Pour commencer, ils ont pris des repères de la ville en passant par le quartier des Molières pour situer les différents axes qui ont permis de franchir la Dordogne: avec le Pont Vicat au début du XIXème siècle, le viaduc ferroviaire à la fin de ce même siècle et le viaduc de l'autoroute au XXème siècle. Les axes constituent un élément important autour de Souillac, à la fois élément de dynamisme, mais aussi de frein. L'économie locale a ainsi été soutenue par les passages sur l'axe Nord-Sud, mais aussi Est-Ouest, car Souillac était le dernier lieu jusqu'au quel les bateaux remontaient la Dordogne, d'où un port et des activités de transport. De même, les bateaux descendaient le fleuve vers Bordeaux en transportant du bois essentiellement, tel le merrain servant à la fabrication de contenants pour la conservation du vin. Mais jusqu'à la construction du Pont Vicat, début du XIXème siècle la circulation pouvait être perturbée au-delà d'une journée selon l'affluence, mais aussi les conditions fluviales, soit la période de l'année. La Dordogne possède un dense passé, mais elle peut encore être actuelle.
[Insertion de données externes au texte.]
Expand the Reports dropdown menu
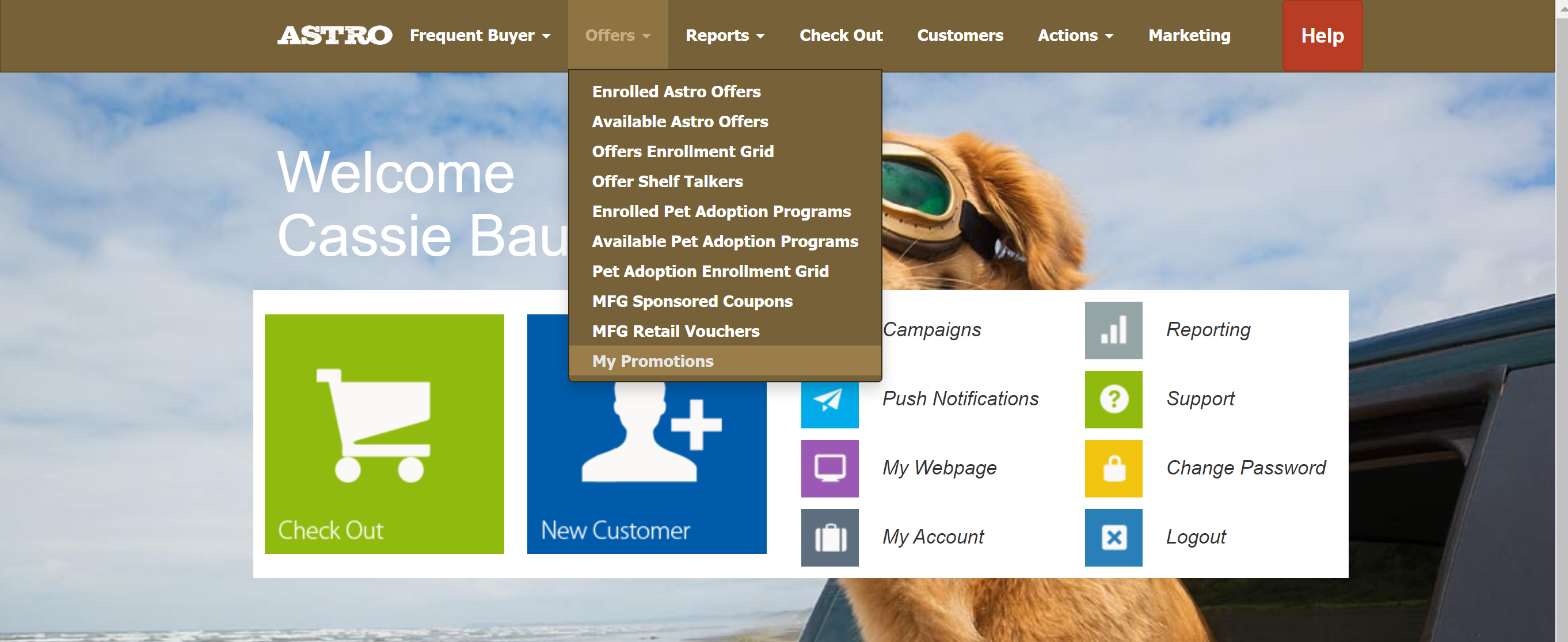Screen dimensions: 1568x642 point(724,35)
Autour du pont, M. Patrick Nicolas, professeur de Sciences et Techniques de l'Ingénieur Développement Durable, spécialité Environnement et Énergie, est venu expliquer le potentiel énergétique que constitue la Dordogne avec des hydroliennes, turbine hydraulique utilisant l'énergie cinétique des eaux comme une éolienne le fait pour le vent. La Communauté des Communes de Souillac travaille aujourd'hui dans ce sens pour voir si le potentiel est viable et s'il est possible d'équiper ce site. Les premiers contacts avec les entreprises fabriquant cet équipement ont souligné que le site portait de bonnes qualités en particulier avec une vitesse de l’eau, supérieure à 7km/heure, qui est totalement suffisante. On pourrait croire que les pêcheurs pourraient s'opposer à ce projet, mais les hydroliennes fabriquées ont été faites pour ne pas créer de contraintes sur l'environnement halieutique. Un potentiel limité mais totalement renouvelable, n'est-ce pas l'un des objectifs pour le Développement Durable et, à une autre échelle, locale celle-là, pour la section et le Baccalauréat STI DD présents au Lycée Louis VICAT? Avant le repas pris à Lanzac, les moyens pour lutter contre les risques ont été évoqués avec les stations limnimétrique et météorologique. De même, et malgré la hauteur des eaux, les éléments de construction ont été aperçus tels que les batardeaux.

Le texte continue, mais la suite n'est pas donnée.